**SOURCE PASSAGE:**

---------------

= Caribbean Association of Investment Promotion Agencies =

The Caribbean Association of Investment Promotion Agencies (CAIPA) is a contingent of 24 national state-owned Investment promotion agencies situated in the Caribbean or Latin American regions. Founded in 2007 in Kingston, Jamaica as a partnership between the European Union and CARIFORUM, today the member countries in the association, consisting not only of independent states but also representation from the Dutch and British Overseas Territories.

== History ==
Until 2023 CAIPA has been under the regional body known as Caribbean Export Development Agency (Caribbean Export) which served as the secretariat of CAIPA. Funding has been under partnership as a Regional Private Sector Development Programme (RPSDP) funded by the European Union under the 10th European Development Fund.

---------------

**GIVEN INFORMATION:**
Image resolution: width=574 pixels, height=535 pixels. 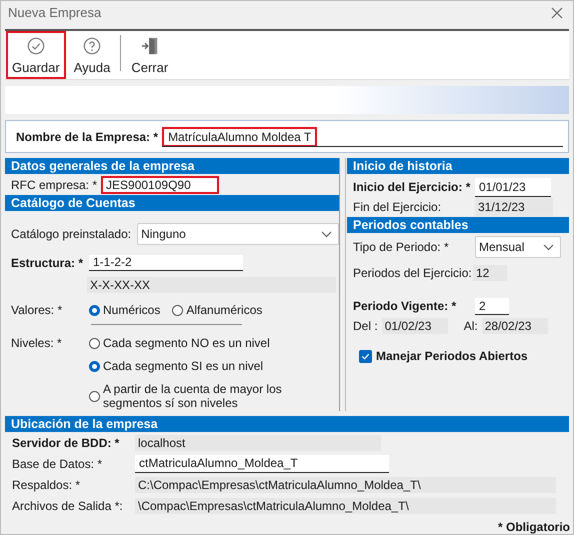 I want to click on field-label: Nombre de la Empresa: *, so click(x=87, y=137).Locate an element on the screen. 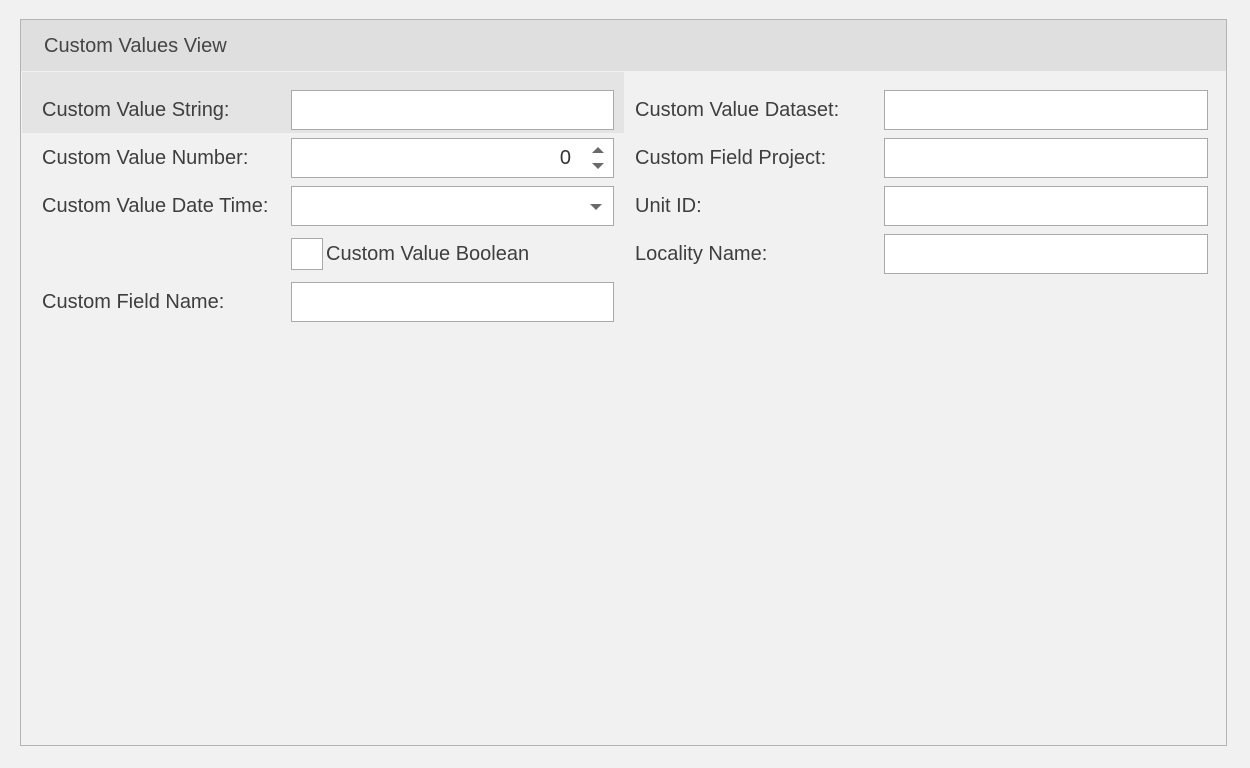  custom-field-name-label: Custom Field Name: is located at coordinates (134, 302).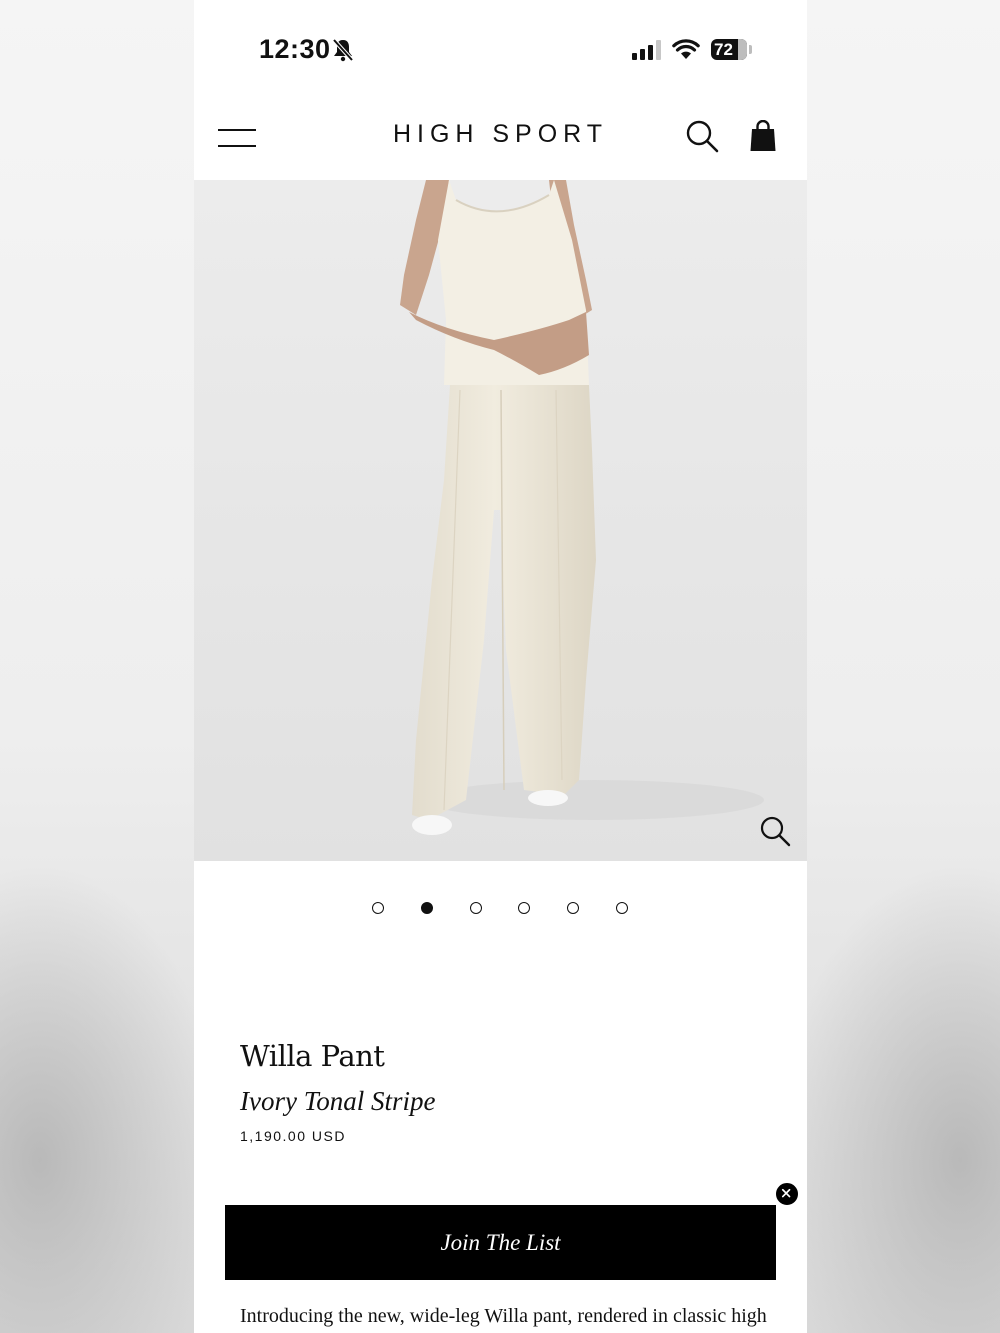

---------------

**TASK LIST:**
A - Name every organization other than CAIPA itself that the CAIPA article mentions.
B - According to the CAIPA article, which regional body served as CAIPA's secretariat until 2023?

**WRITTEN RESPONSES:**
A -
- European Union
- CARIFORUM
- Caribbean Export Development Agency (Caribbean Export)

B - The Caribbean Export Development Agency (Caribbean Export).